Exercise goal: Records follow. Print exactly the lines from the one that has "Open the Devise" through the one that has "This screenshot has width=1568, height=607.", inclusive, and omit the pictures.

Stored entries:

-*-*-

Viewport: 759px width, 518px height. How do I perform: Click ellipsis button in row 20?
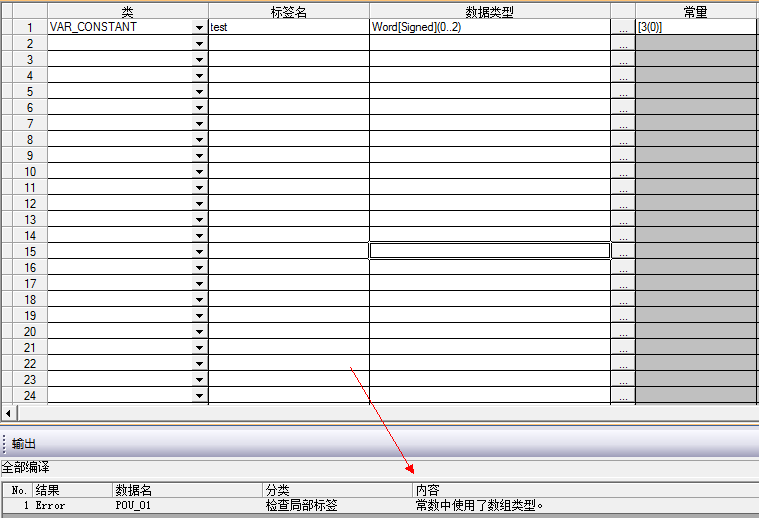click(x=623, y=332)
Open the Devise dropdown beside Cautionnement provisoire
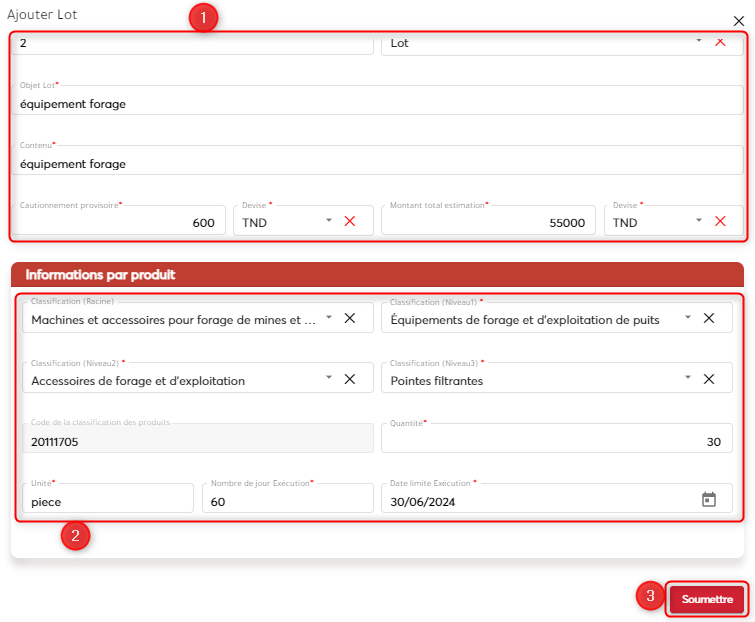Image resolution: width=755 pixels, height=622 pixels. pyautogui.click(x=328, y=221)
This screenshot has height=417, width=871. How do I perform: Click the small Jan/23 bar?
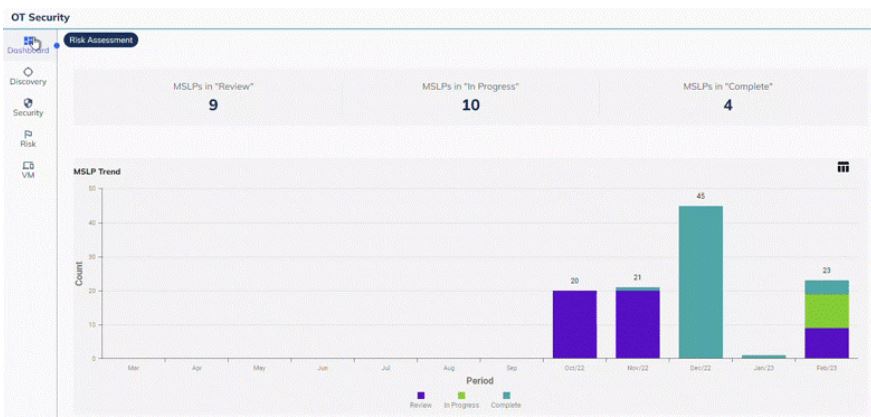[x=763, y=356]
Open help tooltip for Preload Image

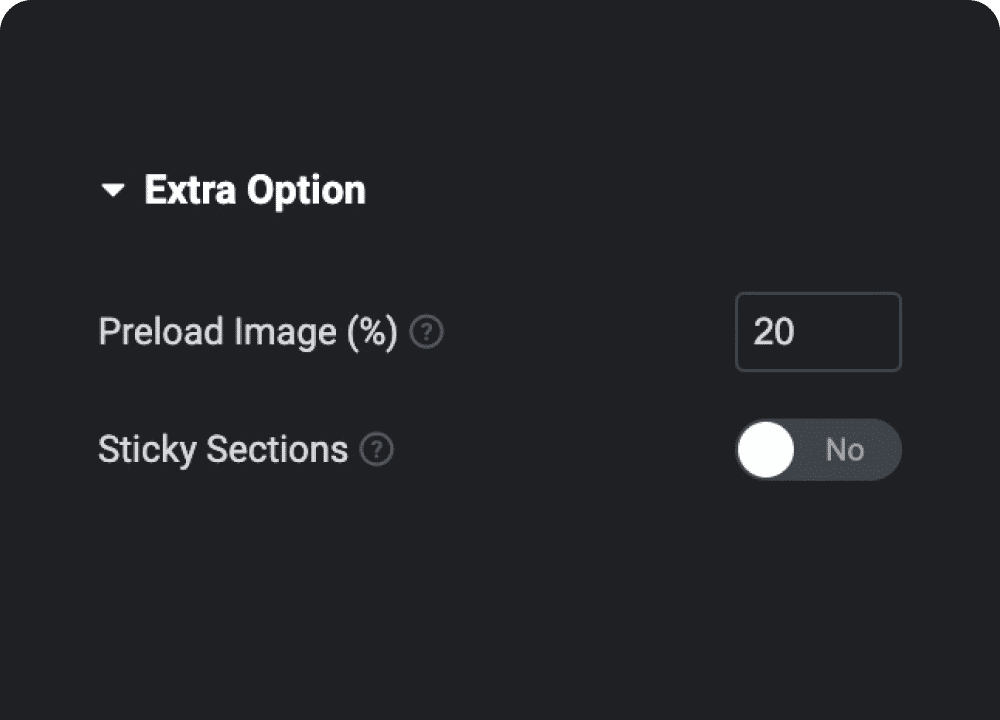point(428,331)
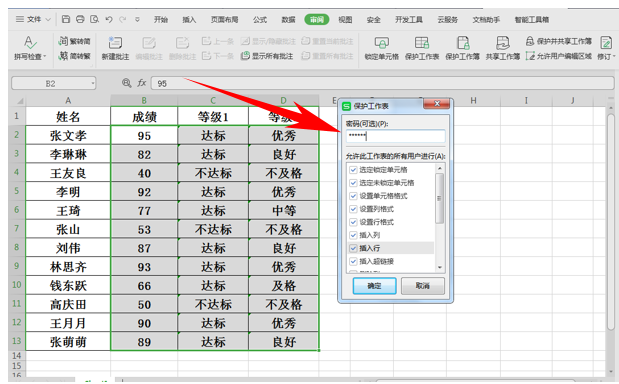Uncheck the 插入行 checkbox

(353, 248)
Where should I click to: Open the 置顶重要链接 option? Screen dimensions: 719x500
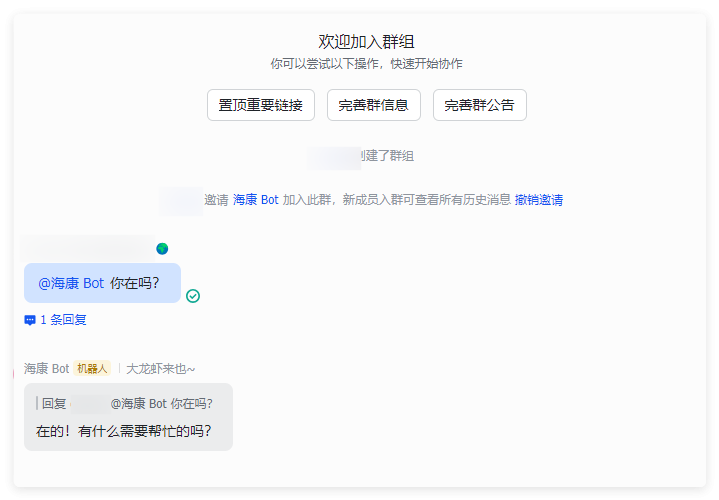click(x=261, y=105)
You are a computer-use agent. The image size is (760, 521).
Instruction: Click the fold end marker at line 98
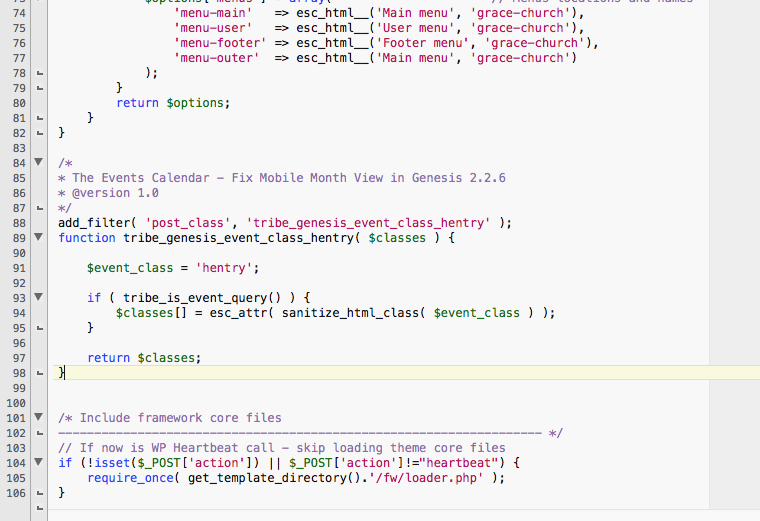tap(39, 373)
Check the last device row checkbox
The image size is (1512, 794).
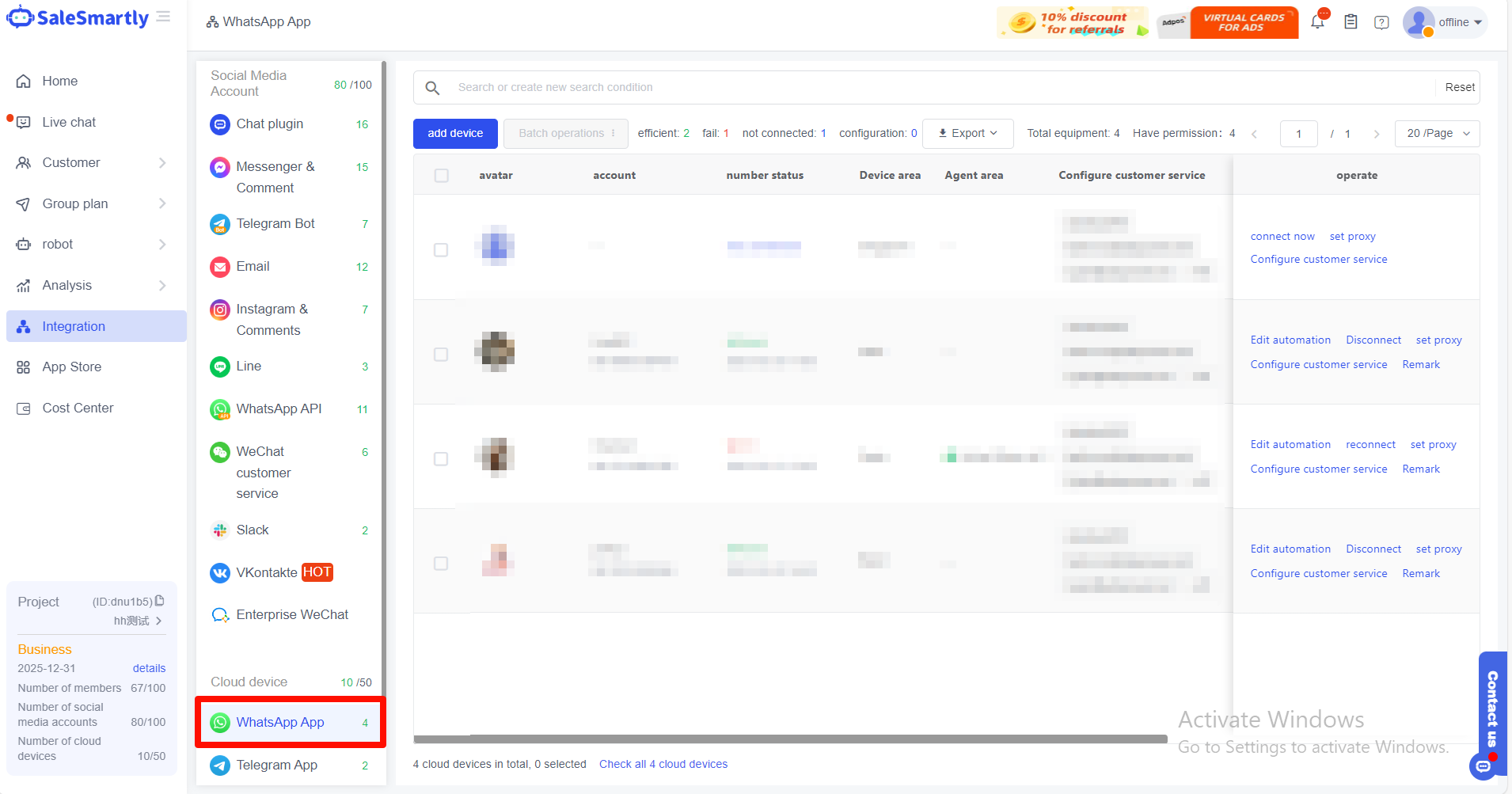coord(441,564)
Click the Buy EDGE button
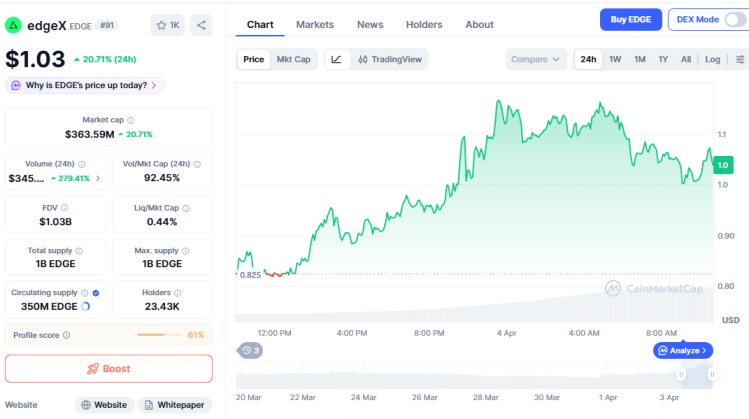Image resolution: width=749 pixels, height=419 pixels. (630, 19)
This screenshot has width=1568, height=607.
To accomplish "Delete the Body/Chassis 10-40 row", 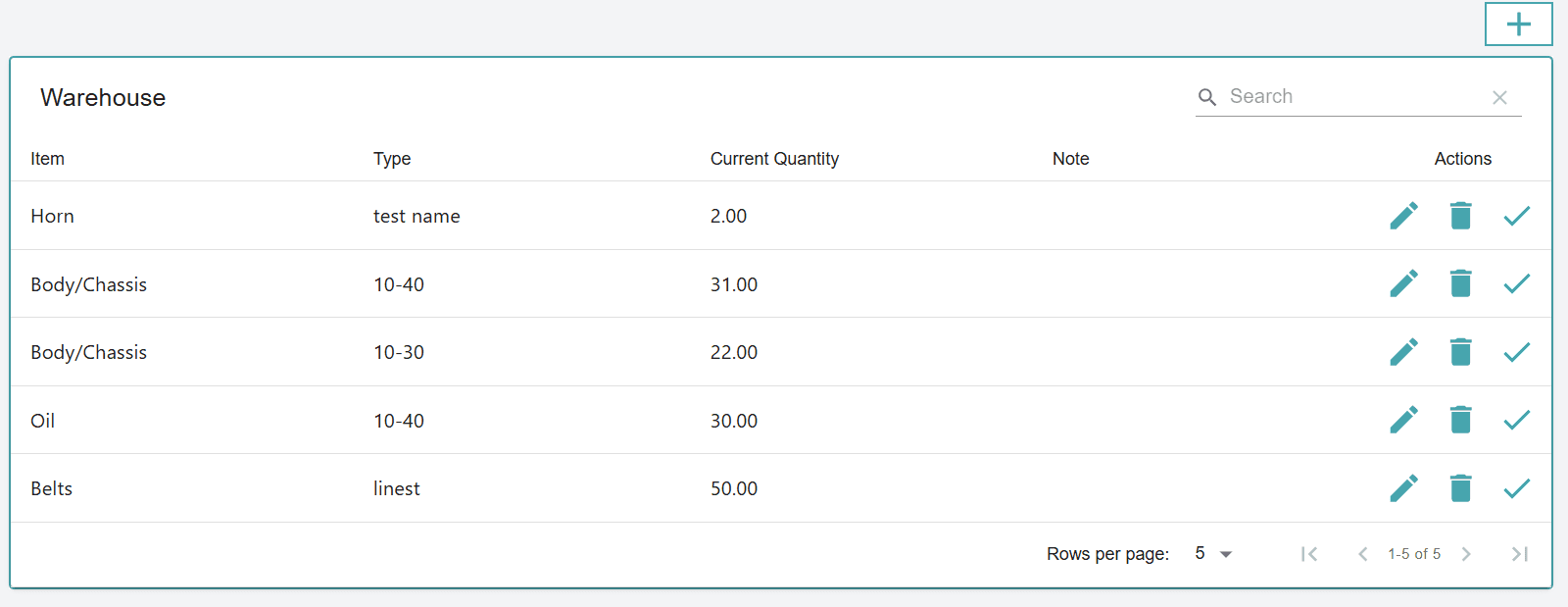I will click(1460, 284).
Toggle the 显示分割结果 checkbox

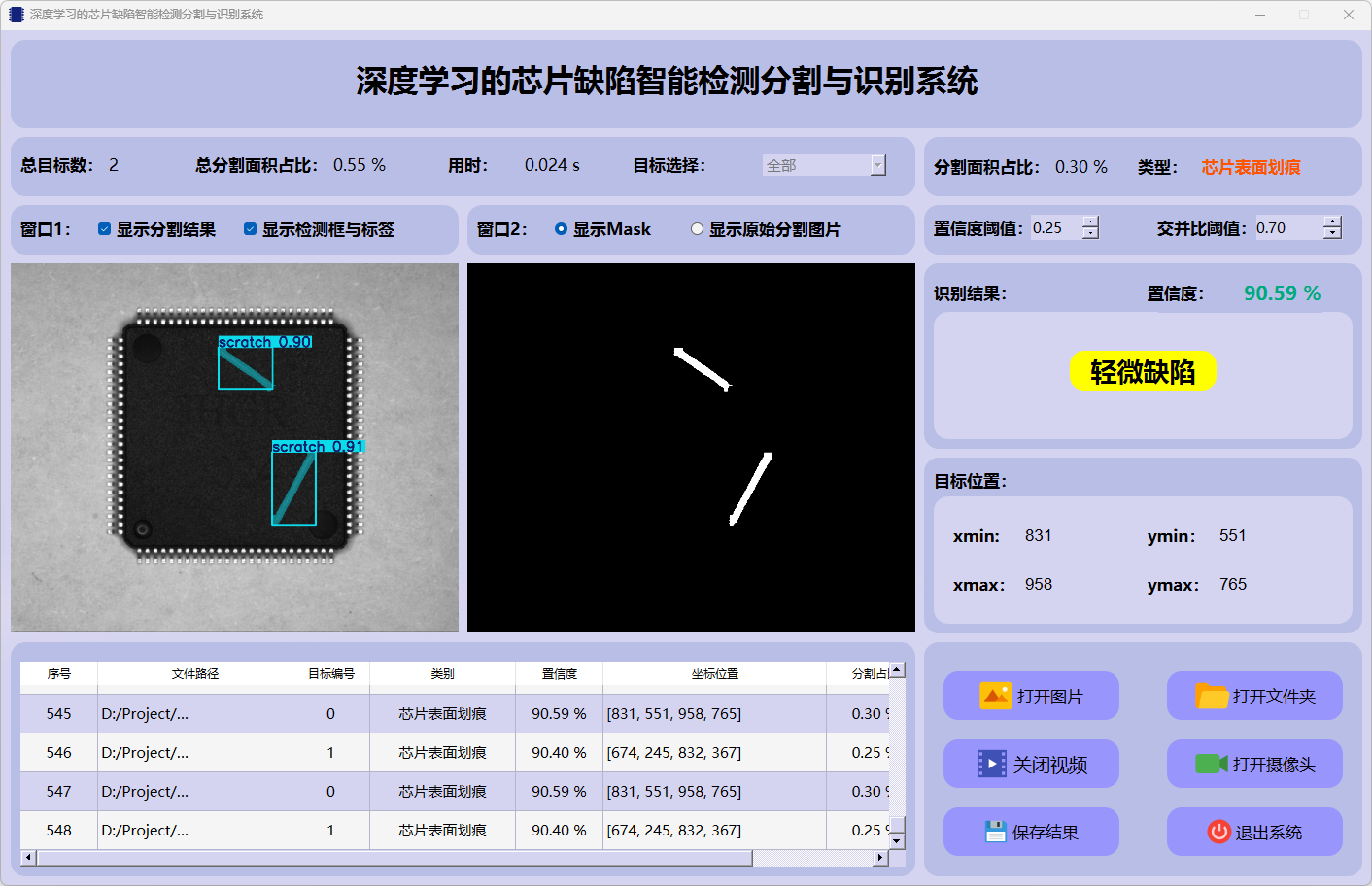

-*-*-

Reply to the exercise:
Open the Devise dropdown beside Cautionnement provisoire
Image resolution: width=755 pixels, height=622 pixels. pyautogui.click(x=328, y=221)
This screenshot has height=417, width=871. How do I perform: Click the small Jan/23 bar?
[x=763, y=356]
Open help tooltip for Preload Image

point(428,331)
Uncheck the 插入行 checkbox

(353, 248)
Where should I click to: Open the 置顶重要链接 option? Screen dimensions: 719x500
click(x=261, y=105)
You are a computer-use agent. The image size is (760, 521).
Instruction: Click the fold end marker at line 98
tap(39, 373)
Check the last device row checkbox
The image size is (1512, 794).
coord(441,564)
Click the Buy EDGE button
Image resolution: width=749 pixels, height=419 pixels. (630, 19)
This screenshot has width=1568, height=607.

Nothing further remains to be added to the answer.